Garut, 9 Juni 2026 — Program Studi Akuntansi Fakultas Ekonomi dan Bisnis Universitas Komputer Indonesia melaksanakan kegiatan Pengabdian Kepada Masyarakat kepada UMKM Pengrajin Batik Gasik Garut. Kegiatan ini mengangkat tema “Pengelolaan Keuangan UMKM Pengrajin Batik” sebagai upaya meningkatkan pemahaman pelaku usaha dalam mengelola keuangan usaha secara lebih tertib, sederhana, dan berkelanjutan.

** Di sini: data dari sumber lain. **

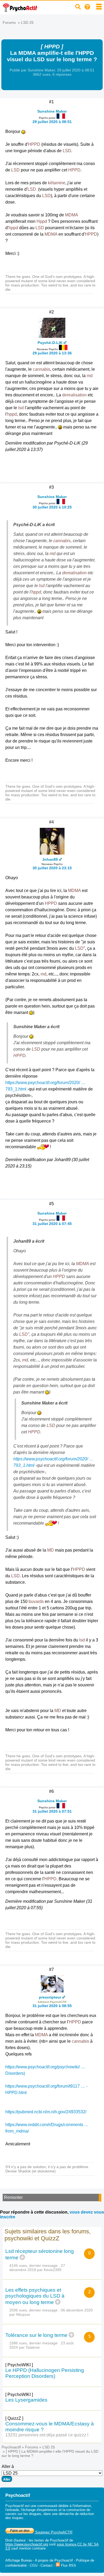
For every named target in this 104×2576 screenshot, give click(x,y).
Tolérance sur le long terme (36, 2335)
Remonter (13, 2197)
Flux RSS (68, 2565)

Kegiatan PKM ini dilaksanakan pada Selasa, 9 Juni 2026, bertempat di lokasi UMKM Pengrajin Batik Gasik Garut. Tim Program Studi Akuntansi FEB UNIKOM memberikan edukasi mengenai pentingnya pencatatan keuangan bagi UMKM, khususnya dalam memisahkan keuangan pribadi dan keuangan usaha, mencatat pemasukan dan pengeluaran, menghitung biaya produksi, menentukan harga jual, serta memahami laba usaha secara lebih akurat.
Melalui kegiatan ini, para pelaku UMKM diberikan pemahaman praktis mengenai pengelolaan keuangan yang dapat diterapkan dalam aktivitas usaha sehari-hari. Materi yang disampaikan tidak hanya bersifat teoritis, tetapi juga diarahkan pada praktik sederhana yang sesuai dengan kebutuhan UMKM batik, seperti pencatatan kas, pencatatan biaya bahan baku, biaya tenaga kerja, biaya operasional, hingga penyusunan laporan keuangan sederhana.

Ketua pelaksana kegiatan, Dr. Surtikanti, SE., M.Si., Ak., CA., menyampaikan bahwa pengelolaan keuangan menjadi salah satu aspek penting dalam menjaga keberlangsungan usaha UMKM. Dengan pencatatan yang baik, pelaku usaha dapat mengetahui kondisi keuangan usahanya, mengevaluasi keuntungan, mengontrol biaya, serta mengambil keputusan usaha secara lebih tepat.

Kegiatan ini juga menjadi bentuk nyata kontribusi perguruan tinggi dalam mendukung pengembangan UMKM lokal, khususnya sektor kerajinan batik yang memiliki nilai budaya dan ekonomi tinggi. Program Studi Akuntansi FEB UNIKOM berharap kegiatan ini dapat membantu UMKM Batik Gasik Garut dalam meningkatkan kualitas tata kelola keuangan, sehingga usaha dapat berkembang lebih profesional dan berdaya saing.
Melalui kegiatan Pengabdian Kepada Masyarakat ini, sinergi antara perguruan tinggi dan pelaku UMKM diharapkan terus berlanjut, tidak hanya dalam bentuk pelatihan, tetapi juga pendampingan berkelanjutan untuk mendukung pertumbuhan ekonomi masyarakat berbasis potensi lokal.